Job Scheduling
The /Operations/<vo>/<setup>/JobScheduling section contains all parameters that define DIRAC’s behaviour when deciding what job has to be executed. Here’s a list of parameters that can be defined:
Parameter |
Description |
Default value |
---|---|---|
taskQueueCPUTimeIntervals |
Possible cpu time values that the task queues can have. |
360, 1800, 3600, 21600, 43200, 86400, 172800, 259200, 345600, 518400, 691200, 864000, 1080000 |
EnableSharesCorrection |
Enable automatic correction of the priorities assigned to each task queue based on previous history |
False |
CheckJobLimits |
Limit the amount of jobs running at sites based on their attributes |
False |
CheckMatchingDelay |
Delay running a job at a site if another job has started recently and the conditions are met |
False |
Before enabling the correction of priorities, take a look at Job Priority Handling.
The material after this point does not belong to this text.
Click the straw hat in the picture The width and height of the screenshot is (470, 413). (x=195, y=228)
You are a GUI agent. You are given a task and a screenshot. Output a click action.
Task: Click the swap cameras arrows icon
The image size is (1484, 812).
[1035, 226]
Priorities and how to correct them is explained there. The configuration of the corrections would be defined under JobScheduling/ShareCorrections.
Limiting the number of jobs running
Once JobScheduling/EnableJobLimits is enabled. DIRAC will check how many and what type of jobs are running at the configured sites. If there are more than a configured threshold, no more jobs of that type will run at that site. To define the limits create a JobScheduling/RunningLimit/<Site name> section for each site a limit has to be applied. Limits are defined by creating a section with the job attribute (like JobType) name, and setting the limits inside. For instance, to define that there can’t be more that 150 jobs running with JobType=MonteCarlo at site DIRAC.Somewhere.co set JobScheduling/RunningLimit/DIRAC.Somewhere.co/JobType/MonteCarlo=150
Setting the matching delay
DIRAC allows to throttle the amount of jobs that start at a given site. This throttling is defined under JobScheduling/MatchingDelay. It is configured similarly as the Limiting the number of jobs running. But instead of defining the maximum amount of jobs that can run at a site, the minimum seconds between starting jobs is defined. For instance JobScheduling/MatchingDelay/DIRAC.Somewhere.co/JobType/MonteCarlo=10 won’t allow jobs with JobType=MonteCarlo to start at site DIRAC.Somewhere.co with less than 10 seconds between them.
Example
An example with all the options under JobScheduling follows. Remember that JobScheduling is defined under /Operations/<vo>/<setup>/JobScheduling for multi-VO installations, and /Operations/<setup>/JobScheduling for single-VO ones:
JobScheduling
{
taskQueueCPUTimeIntervals = 360, 1800, 3600, 21600, 43200, 86400, 172800, 259200, 345600
EnableSharesCorrection = True
ShareCorrections
{
ShareCorrectorsToStart = WMSHistory
WMSHistory
{
GroupsInstance
{
MaxGlobalCorrectionFactor = 3
WeekSlice
{
TimeSpan = 604800
Weight = 80
MaxCorrection = 2
}
HourSlice
{
TimeSpan = 3600
Weight = 20
MaxCorrection = 5
}
}
UserGroupInstance
{
Group = dirac_user
MaxGlobalCorrectionFactor = 3
WeekSlice
{
TimeSpan = 604800
Weight = 80
MaxCorrection = 2
}
HourSlice
{
TimeSpan = 3600
Weight = 20
MaxCorrection = 5
}
}
}
}
CheckJobLimits = True
RunningLimit
{
DIRAC.Somewhere.co
{
JobType
{
MonteCarlo = 150
Test = 10
}
}
}
CheckMatchingDelay = True
MatchingDelay
{
DIRAC.Somewhere.co
{
JobType
{
MonteCarlo = 10
}
}
}
}
Transactional bulk job submission
When submitting parametric jobs (bulk submission), the job description contains a recipe to generate actual jobs per parameter value according to a formulae in the description. The jobs are generated by default synchronously in the call to the DIRAC WMS JobManager service. However, there is a risk that in case of an error jobs are partially generated without the client knowing it. To avoid this risk, an additional logic to ensure that no unwanted jobs are left in the system has been added together with DIRAC v6r20.